Coating cold plasma experimental research 

Cold plasma coating can occur in two modalities according with deposited material: a) of polymerization where plasma is composed by monomeric gas, whose reactivity tends to reside on its radicalization; b) of deposited particles where plasma is capable of condense particles on a substrate by its formation in situ or by substrate surface granulate growing.

Cold plasma polymerization 

Compared to conventional polymer films, plasma polymerized films have high interlacing degree. Generally, plasma polymerization consists on organic precursor vaporization in a deposition chamber, where activation occurs when precursor molecules and free electrons begin to collide each other, monomers radicalization happening by dissociation, that lead to radical-radical and radical-monomer reactions, where film will come from. Later, radical recombination formed molecules can be reactivated by electronic impact, so a thin and solid film will grow by reactive species condensation (Thiry et al., 2016;BeMiller et al., 2015).

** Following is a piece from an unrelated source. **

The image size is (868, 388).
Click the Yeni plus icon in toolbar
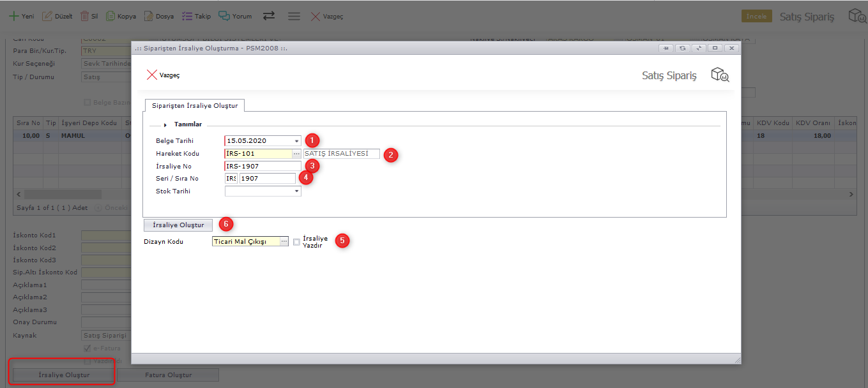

By plasma polymerization is possible to improve materials interfacial adhesion, and therefore other mechanical properties like tension resistance, as Aguilar-Rios et al. (2014)investigation ascertain. Study results and parameter are shown in Table 1 and can be explained it if is considered that henequen fibers are polar, while high density polyethylene (HDPE) is no-polar, so is would expect low interfacial adhesion between both. However, when polymerizing a no-polar polymer layer on henequen fibers is possible interfacial adhesion with HDPE. Also. Is necessary do not work with enough high electric frequencies, due plasma erosion could have adverse effects on the structural integrity of henequen fiber, reducing its tension resistance and therefore of composite too. This goes hand in hand with monomer flux magnitude, because enough high flows imply shorter residence times, so formation of a homogeneous polymer layer can be deplored.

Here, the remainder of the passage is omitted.